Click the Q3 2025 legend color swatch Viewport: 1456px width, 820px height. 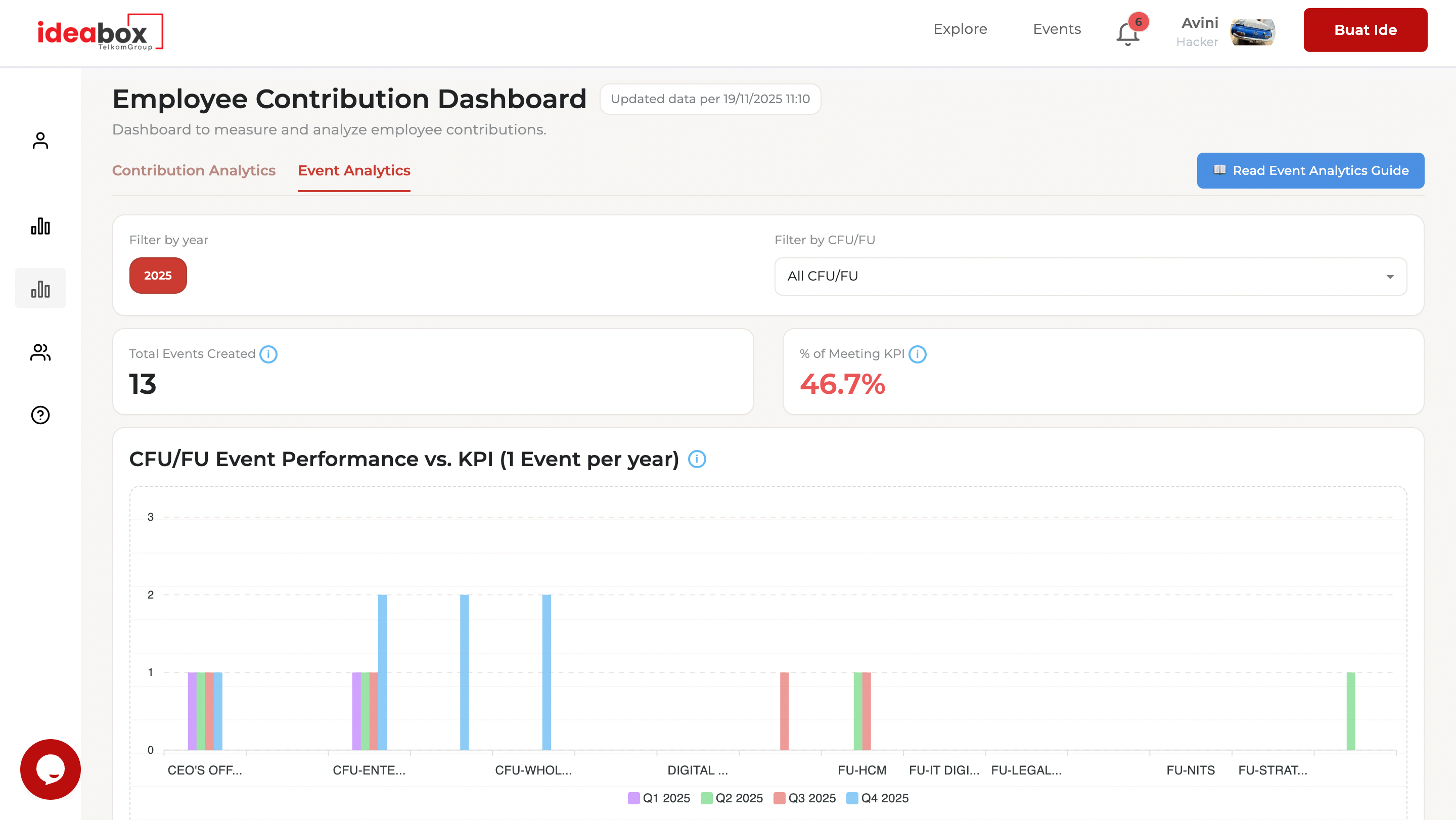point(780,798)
***
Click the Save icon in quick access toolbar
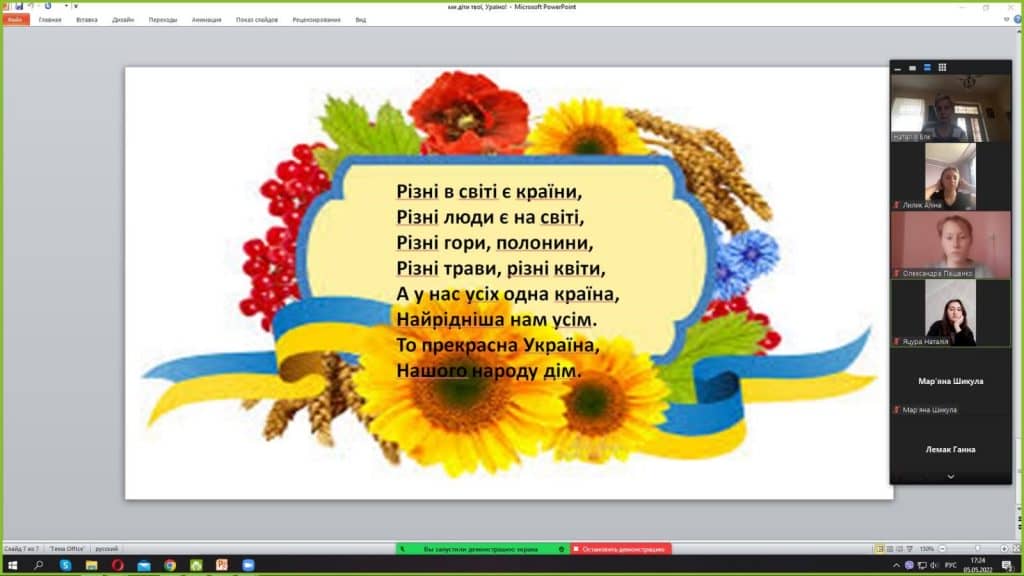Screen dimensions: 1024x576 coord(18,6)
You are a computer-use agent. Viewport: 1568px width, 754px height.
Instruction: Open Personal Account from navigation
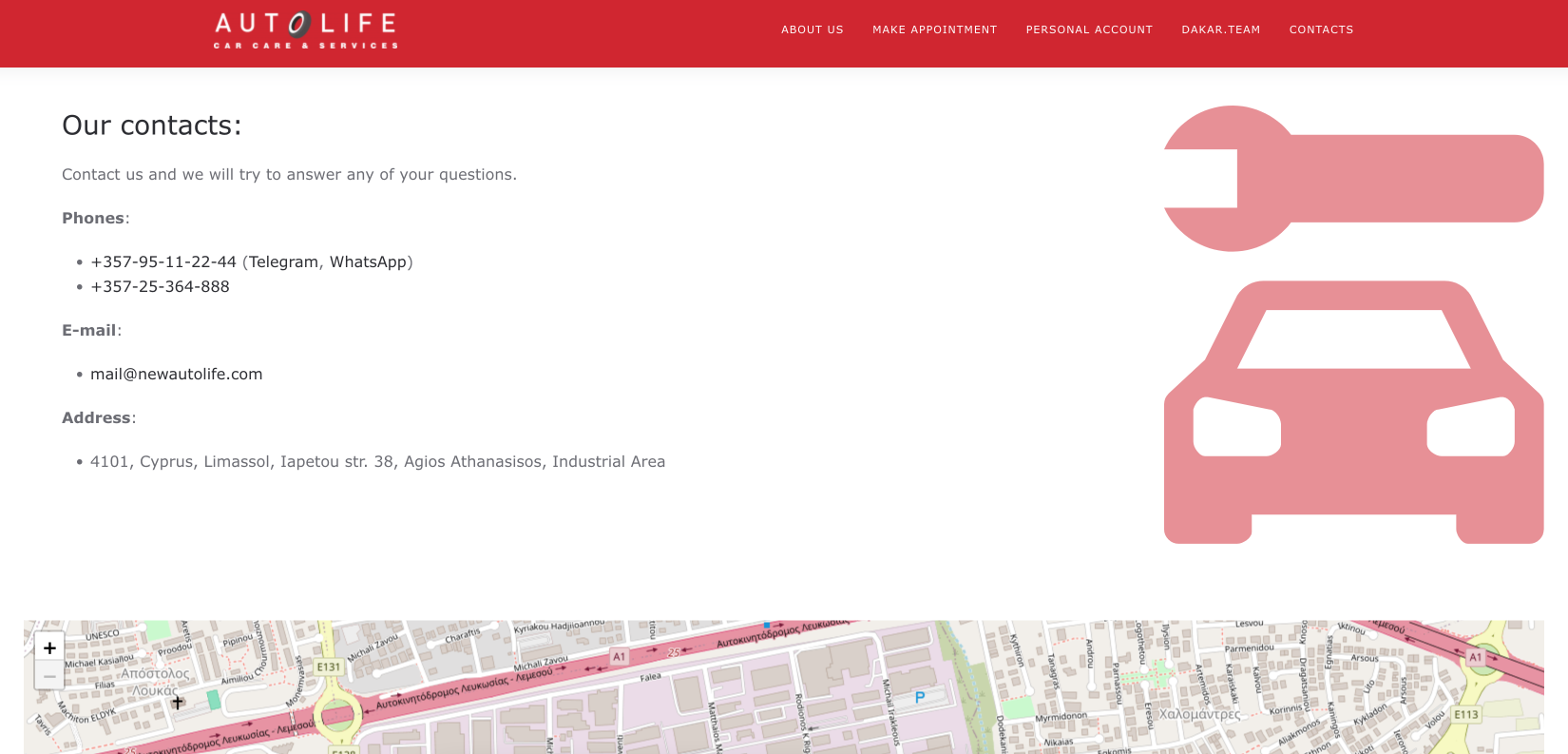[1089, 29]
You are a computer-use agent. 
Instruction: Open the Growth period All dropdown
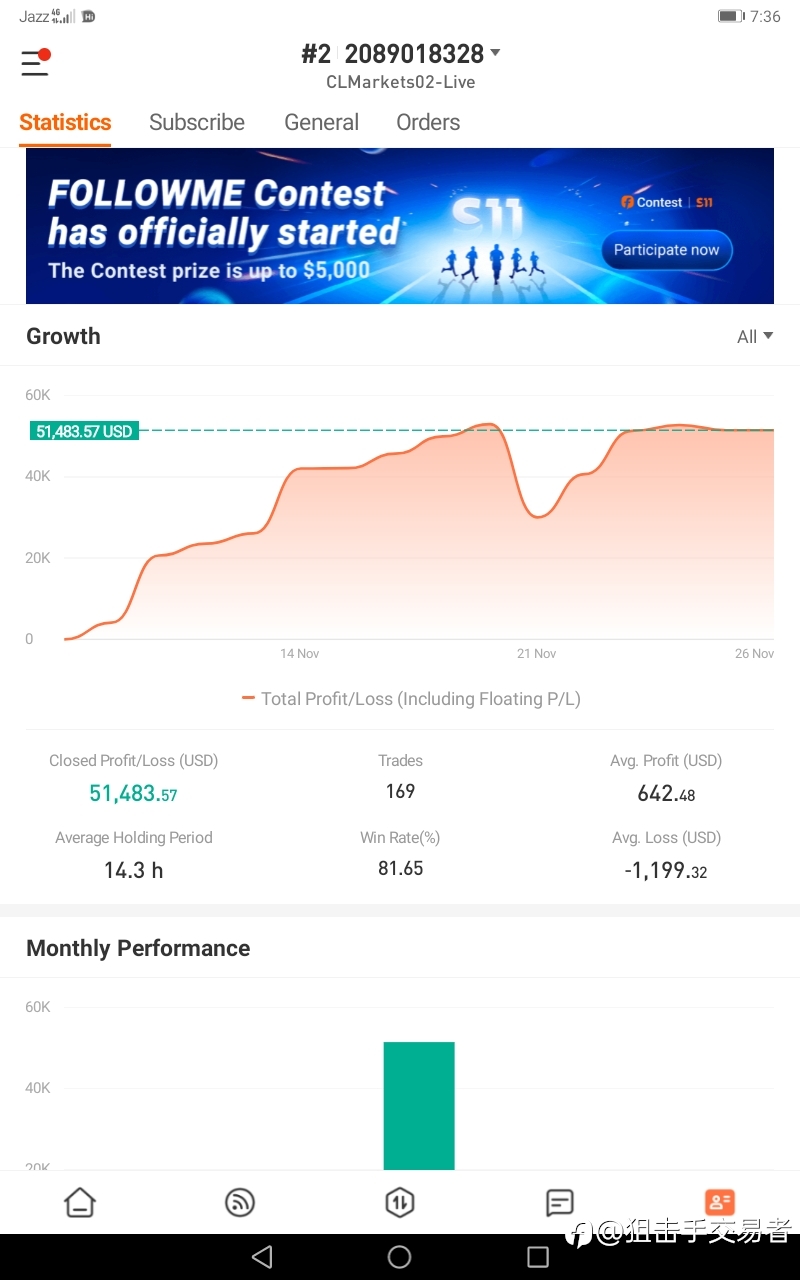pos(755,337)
***
■ Objective
Reproduce the rows that open with the line containing "Click the Save icon in quick access toolbar" and close with the line containing "pos(755,337)". Substitute "screen-navigation agent" for every "computer-use agent", change nothing else, and leave the pictures out.

■ Result
Click the Save icon in quick access toolbar
Screen dimensions: 1024x576 coord(18,6)
You are a screen-navigation agent. Viewport: 1568px width, 754px height.
Instruction: Open Personal Account from navigation
[1089, 29]
You are a screen-navigation agent. 
Instruction: Open the Growth period All dropdown
pos(755,337)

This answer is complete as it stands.